In high-dimensional robotics and manipulation tasks, model collapse and poor coverage of the action space are common when only sparse observations are available. "Neural Embedding for Physical Manipulations" introduces a normalized pairwise distance constraint between latent and output/action spaces, enforcing that the diversity of generated actions matches the spread present in the latent space (Zhang et al., 2019). This is a form of relative move embedding where the relationship between samples $(z_i, z_j)$ in the latent and $(a_i, a_j)$ in the output enforces a metric-preserving mapping:

$L_{\text{ndiv}}(s_t, z) = \frac{1}{N^2-N} \sum_{i \neq j} \max(0, \alpha D_{ij}^z - D_{ij}^a)$

where $D_{ij}^z$ , $D_{ij}^a$ are per-sample normalized distance matrices, and $\alpha$ is a slack margin.

This constraint prevents "mode collapse" by penalizing mappings where large latent-space differences are not preserved in action space, ensuring that distinctities are respected and the full topology of the action manifold is discoverable—even with limited data (Zhang et al., 2019).

5. Empirical Findings and Comparative Performance

Relative move embedding techniques, when operationalized through appropriate kernel functions, loss constraints, or negative-sampling paradigms, deliver robust performance in extrapolative and data-sparse regimes.

In KERPLE, the logarithmic CPD kernel reduced long-context perplexity by 5–10% compared to the linear ALiBi and matched or outperformed bucketed log-bias T5 variants, at considerably lower parameter cost (Chi et al., 2022).
In DeepMove, OD-based relative embedding models achieved 97% categorical match rate and silhouette $0.85$, outperforming spatial proximity and check-in-based baselines, and retaining performance with only $1/12$ of the data volume (Zhou et al., 2018).
In metric-preserving generative models, normalized diversity losses yielded Fréchet distances of $3.5$ (vs. $21.6$–$26.8$ for VAEs and GANs) and Jensen-Shannon divergences of $0.02$ (vs. $0.05$–$0.16$), with visually superior coverage of action-space topologies (Zhang et al., 2019).

6. Implementation Guidelines and Extensions

Designing relative move embeddings requires matching the kernel function or structure to the domain's geometry and the desired generalization properties.

In sequence models, prefer CPD kernels with controllable tails (e.g., $-\log(1 + r_2|i - j|)$ ), limiting parameter count per head/layer to ensure scalability and regularize the learning process (Chi et al., 2022).
In spatial and trip embedding, extract movement-induced co-occurrence pairs; avoid explicit distance regularization unless justified by domain prior.
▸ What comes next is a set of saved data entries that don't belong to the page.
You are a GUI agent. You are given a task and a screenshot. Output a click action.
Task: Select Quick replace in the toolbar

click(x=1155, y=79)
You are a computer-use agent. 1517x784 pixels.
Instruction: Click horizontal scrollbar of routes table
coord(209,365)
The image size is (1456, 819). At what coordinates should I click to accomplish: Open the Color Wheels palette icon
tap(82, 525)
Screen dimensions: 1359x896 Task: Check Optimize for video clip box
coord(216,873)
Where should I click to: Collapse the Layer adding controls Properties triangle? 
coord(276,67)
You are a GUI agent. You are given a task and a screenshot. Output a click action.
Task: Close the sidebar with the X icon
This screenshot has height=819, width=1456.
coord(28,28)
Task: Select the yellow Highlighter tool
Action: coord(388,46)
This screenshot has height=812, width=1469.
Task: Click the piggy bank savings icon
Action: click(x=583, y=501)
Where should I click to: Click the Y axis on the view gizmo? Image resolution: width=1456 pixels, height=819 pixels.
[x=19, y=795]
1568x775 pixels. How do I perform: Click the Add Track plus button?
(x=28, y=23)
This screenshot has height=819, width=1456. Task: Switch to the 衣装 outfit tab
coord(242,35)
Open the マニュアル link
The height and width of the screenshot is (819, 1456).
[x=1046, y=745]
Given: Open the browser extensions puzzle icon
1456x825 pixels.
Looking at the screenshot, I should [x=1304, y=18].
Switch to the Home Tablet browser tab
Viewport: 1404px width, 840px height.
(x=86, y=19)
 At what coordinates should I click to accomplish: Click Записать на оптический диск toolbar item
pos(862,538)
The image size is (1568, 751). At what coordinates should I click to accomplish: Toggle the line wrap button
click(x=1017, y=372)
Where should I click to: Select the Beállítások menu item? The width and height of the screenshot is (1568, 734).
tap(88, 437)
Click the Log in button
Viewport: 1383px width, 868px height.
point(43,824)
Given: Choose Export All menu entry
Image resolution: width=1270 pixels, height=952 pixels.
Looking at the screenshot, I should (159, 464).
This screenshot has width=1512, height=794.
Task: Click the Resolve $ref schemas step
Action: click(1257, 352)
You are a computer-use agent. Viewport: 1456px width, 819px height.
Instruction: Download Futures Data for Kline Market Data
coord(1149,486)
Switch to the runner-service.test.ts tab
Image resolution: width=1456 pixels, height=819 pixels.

Rely on negative sampling and distributional assumptions to learn a geometry reflecting movement structure (Zhou et al., 2018).
For generative coverage of unknown manifolds, enforce normalized diversity constraints at the latent–output mapping, tuning the margin parameter to balance precision and spread, and use uniform priors over bounded hypercubes to prevent drift and collapse (Zhang et al., 2019).

Extensions are directly realizable for learned transformations in continuous domains, including 3D pose interpolation, deformable object reshaping, and any sequence or action manifold where topology discovery is critical (Zhang et al., 2019). The relative move embedding paradigm, rooted in metric and kernel theory as well as deep learning practice, provides a robust methodology for modeling the structure of transitions and differences across a wide range of domains.